**DATA TO PROCESS**
------------------------------------------------------------

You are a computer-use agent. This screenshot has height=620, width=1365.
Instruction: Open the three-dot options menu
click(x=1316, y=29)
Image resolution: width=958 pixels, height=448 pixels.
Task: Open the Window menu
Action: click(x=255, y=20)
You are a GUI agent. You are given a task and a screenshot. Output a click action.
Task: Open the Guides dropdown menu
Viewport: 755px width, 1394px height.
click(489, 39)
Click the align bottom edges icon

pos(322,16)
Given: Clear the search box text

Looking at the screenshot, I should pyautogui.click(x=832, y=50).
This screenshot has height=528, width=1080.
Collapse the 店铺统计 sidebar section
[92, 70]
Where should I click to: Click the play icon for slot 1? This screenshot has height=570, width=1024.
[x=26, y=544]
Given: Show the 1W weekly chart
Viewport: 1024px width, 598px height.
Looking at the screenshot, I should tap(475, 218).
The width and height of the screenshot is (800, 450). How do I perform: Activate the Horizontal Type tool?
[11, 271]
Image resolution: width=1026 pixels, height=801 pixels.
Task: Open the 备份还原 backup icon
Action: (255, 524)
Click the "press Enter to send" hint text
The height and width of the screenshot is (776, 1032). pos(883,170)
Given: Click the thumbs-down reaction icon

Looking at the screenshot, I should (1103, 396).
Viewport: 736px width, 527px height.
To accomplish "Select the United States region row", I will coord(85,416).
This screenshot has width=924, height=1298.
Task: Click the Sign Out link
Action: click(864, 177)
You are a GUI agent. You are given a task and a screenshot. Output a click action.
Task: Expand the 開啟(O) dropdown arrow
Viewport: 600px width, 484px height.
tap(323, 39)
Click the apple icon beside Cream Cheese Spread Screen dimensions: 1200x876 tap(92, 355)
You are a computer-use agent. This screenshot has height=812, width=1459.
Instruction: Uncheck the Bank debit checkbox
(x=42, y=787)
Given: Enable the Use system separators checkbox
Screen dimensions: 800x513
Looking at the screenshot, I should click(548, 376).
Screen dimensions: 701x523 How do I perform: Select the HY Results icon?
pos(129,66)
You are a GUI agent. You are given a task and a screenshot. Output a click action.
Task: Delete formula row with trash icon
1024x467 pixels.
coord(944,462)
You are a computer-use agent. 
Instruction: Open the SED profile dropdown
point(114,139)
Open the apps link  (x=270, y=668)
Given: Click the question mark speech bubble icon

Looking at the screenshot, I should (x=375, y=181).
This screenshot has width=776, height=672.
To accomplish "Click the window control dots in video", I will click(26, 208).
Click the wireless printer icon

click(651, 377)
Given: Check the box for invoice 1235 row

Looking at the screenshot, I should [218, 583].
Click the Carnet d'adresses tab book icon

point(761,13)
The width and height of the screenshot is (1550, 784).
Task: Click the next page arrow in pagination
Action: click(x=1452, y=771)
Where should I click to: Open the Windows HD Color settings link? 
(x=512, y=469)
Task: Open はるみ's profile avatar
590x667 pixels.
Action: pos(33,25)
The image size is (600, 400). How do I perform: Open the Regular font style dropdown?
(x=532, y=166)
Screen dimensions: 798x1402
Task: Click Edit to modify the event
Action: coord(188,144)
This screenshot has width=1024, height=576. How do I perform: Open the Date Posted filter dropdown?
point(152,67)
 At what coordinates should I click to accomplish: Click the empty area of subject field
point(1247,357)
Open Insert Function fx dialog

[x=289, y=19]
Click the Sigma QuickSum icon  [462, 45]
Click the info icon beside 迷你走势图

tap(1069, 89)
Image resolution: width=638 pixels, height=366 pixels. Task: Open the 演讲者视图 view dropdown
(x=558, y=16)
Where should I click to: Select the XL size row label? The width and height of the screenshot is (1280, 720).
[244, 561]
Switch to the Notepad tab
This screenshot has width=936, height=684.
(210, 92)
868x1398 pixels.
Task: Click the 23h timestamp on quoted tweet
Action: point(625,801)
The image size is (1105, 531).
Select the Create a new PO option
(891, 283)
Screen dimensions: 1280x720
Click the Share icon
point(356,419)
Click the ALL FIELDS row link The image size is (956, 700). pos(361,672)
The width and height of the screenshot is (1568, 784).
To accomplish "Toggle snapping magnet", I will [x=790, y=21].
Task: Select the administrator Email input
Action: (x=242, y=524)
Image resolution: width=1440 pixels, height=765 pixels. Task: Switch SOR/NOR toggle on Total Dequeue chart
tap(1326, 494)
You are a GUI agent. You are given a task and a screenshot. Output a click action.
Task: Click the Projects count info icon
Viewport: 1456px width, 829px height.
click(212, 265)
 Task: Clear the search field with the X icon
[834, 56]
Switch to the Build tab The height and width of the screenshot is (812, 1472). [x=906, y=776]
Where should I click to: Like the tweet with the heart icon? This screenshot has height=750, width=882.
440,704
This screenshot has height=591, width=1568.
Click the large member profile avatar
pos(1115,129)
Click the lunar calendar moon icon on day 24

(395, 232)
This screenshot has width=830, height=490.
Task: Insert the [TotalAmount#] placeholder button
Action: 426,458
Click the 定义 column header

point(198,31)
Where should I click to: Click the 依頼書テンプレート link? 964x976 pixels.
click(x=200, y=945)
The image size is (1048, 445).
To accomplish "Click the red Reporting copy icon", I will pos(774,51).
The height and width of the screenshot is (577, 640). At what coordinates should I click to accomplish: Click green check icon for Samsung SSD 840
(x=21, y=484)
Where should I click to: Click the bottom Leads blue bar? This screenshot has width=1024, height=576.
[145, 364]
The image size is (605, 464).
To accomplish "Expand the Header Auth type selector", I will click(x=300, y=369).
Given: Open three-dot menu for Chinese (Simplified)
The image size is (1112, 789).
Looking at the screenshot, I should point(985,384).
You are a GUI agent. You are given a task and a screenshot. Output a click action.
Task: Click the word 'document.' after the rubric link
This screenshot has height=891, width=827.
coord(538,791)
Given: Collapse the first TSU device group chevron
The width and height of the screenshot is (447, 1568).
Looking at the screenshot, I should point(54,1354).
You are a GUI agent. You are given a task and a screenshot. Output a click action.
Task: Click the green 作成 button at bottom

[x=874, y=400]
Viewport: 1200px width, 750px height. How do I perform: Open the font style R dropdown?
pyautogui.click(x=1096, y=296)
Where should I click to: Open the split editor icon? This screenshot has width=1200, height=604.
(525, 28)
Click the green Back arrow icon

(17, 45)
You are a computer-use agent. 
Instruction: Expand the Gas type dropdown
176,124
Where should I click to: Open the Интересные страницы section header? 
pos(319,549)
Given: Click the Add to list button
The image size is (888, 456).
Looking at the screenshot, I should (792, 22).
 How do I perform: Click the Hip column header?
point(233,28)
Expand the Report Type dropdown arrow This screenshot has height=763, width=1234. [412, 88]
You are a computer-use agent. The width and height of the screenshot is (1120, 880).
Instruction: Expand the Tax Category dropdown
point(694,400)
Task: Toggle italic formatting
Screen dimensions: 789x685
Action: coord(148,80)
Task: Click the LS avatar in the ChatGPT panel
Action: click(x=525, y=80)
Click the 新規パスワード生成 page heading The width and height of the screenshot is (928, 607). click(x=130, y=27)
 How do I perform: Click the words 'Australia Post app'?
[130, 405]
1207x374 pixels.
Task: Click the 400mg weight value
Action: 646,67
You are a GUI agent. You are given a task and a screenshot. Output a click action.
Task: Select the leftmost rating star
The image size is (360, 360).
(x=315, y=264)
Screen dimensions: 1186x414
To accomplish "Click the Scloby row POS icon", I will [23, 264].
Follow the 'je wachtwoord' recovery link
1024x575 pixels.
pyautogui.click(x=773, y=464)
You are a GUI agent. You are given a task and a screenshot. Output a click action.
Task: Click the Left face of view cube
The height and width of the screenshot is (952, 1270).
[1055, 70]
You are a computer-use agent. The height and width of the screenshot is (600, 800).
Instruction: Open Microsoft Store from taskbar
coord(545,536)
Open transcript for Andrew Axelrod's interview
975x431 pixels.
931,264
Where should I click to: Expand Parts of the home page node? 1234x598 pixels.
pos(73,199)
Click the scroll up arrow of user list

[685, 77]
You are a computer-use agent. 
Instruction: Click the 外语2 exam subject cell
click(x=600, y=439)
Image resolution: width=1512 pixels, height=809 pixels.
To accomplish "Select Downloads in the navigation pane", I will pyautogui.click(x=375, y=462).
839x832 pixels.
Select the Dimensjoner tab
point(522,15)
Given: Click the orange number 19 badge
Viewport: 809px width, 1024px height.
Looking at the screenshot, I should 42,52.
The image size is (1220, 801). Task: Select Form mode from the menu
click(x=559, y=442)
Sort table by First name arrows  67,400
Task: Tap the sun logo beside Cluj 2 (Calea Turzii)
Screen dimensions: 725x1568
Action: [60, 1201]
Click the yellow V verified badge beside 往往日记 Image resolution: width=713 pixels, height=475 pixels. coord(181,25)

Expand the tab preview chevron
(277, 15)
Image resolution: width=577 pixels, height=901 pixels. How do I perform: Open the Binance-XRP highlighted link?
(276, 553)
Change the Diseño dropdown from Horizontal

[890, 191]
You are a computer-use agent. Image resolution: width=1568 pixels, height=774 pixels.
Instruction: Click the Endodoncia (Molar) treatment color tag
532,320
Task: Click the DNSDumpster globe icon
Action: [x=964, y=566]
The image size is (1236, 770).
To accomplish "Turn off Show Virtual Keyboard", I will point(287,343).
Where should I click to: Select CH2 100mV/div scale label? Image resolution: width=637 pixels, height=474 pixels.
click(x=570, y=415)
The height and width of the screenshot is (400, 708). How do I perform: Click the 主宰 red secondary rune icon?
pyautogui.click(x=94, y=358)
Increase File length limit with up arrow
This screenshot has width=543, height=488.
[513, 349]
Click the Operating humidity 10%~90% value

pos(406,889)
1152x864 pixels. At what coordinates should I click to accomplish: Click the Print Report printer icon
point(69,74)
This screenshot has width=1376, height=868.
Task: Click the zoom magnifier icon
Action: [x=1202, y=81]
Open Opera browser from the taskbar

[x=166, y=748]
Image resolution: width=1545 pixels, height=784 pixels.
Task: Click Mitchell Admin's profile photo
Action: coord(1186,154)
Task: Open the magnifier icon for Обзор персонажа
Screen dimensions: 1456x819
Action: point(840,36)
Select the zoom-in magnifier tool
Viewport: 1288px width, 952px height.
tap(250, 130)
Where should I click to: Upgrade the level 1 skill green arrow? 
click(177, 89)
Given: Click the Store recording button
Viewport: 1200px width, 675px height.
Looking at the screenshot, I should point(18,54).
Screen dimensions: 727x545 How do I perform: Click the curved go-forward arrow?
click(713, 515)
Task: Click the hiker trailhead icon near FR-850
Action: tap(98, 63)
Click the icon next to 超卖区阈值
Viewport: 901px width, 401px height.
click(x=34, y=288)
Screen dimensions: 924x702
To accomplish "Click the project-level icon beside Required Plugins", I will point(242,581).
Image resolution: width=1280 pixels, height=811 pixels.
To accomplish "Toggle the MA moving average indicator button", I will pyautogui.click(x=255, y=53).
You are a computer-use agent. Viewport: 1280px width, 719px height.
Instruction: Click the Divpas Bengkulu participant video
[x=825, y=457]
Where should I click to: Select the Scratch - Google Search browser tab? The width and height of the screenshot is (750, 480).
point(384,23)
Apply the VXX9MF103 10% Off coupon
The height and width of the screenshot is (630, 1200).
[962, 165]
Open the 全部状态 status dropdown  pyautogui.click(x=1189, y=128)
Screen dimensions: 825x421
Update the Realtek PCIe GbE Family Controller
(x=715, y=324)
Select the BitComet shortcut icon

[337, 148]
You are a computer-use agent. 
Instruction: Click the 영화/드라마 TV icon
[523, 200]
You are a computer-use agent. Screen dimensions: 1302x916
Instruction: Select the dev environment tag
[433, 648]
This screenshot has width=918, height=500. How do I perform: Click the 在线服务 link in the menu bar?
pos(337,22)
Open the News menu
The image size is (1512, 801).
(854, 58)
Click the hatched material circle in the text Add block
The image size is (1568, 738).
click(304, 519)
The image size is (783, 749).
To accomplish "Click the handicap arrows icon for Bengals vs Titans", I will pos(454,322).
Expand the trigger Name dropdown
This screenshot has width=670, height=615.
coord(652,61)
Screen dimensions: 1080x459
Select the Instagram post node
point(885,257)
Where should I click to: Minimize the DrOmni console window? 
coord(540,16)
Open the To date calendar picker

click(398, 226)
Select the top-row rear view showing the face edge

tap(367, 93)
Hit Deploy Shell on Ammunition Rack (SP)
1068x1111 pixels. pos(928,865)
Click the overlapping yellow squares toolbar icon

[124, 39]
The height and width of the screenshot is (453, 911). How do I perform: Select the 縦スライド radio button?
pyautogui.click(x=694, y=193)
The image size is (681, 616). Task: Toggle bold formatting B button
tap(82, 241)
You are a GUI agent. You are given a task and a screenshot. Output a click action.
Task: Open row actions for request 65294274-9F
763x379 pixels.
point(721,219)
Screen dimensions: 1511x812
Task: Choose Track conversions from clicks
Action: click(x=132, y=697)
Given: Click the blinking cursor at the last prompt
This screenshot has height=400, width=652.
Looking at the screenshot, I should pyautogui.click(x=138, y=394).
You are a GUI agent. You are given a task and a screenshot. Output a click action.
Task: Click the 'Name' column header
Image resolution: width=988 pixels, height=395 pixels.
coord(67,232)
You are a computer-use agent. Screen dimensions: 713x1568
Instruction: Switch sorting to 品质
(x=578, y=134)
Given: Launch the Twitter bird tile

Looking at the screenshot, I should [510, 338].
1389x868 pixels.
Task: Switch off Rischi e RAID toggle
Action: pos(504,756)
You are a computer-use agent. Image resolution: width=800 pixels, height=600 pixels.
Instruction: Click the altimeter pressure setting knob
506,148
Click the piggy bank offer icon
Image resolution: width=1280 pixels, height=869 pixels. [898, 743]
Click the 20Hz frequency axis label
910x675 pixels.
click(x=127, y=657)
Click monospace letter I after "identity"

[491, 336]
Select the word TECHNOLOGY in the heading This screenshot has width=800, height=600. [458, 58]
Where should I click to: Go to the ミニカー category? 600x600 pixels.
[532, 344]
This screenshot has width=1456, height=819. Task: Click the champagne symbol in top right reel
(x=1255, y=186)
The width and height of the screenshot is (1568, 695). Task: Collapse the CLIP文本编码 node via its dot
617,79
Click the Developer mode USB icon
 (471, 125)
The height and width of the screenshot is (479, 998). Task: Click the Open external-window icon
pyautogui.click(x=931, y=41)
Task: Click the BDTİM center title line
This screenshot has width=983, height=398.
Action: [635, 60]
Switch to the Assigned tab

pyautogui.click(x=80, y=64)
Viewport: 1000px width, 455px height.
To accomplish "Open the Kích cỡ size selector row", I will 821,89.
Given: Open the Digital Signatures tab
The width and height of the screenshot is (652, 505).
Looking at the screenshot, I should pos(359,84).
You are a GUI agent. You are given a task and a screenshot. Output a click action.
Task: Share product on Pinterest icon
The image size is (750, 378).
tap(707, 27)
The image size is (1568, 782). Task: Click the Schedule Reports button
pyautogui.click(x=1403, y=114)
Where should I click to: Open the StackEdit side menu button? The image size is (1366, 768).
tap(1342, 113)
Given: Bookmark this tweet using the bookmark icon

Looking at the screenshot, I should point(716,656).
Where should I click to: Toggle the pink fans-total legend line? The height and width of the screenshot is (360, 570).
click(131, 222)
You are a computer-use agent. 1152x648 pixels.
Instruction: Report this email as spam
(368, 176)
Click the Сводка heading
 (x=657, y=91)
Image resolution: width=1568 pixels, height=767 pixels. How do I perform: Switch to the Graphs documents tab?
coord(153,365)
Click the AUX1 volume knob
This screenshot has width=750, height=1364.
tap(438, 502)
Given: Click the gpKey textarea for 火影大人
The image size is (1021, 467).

------------------------------------------------------------

**ASSIGNMENT**
State how many lines of the material contain the string "selector", with no other words.

**TASK RESPONSE**
2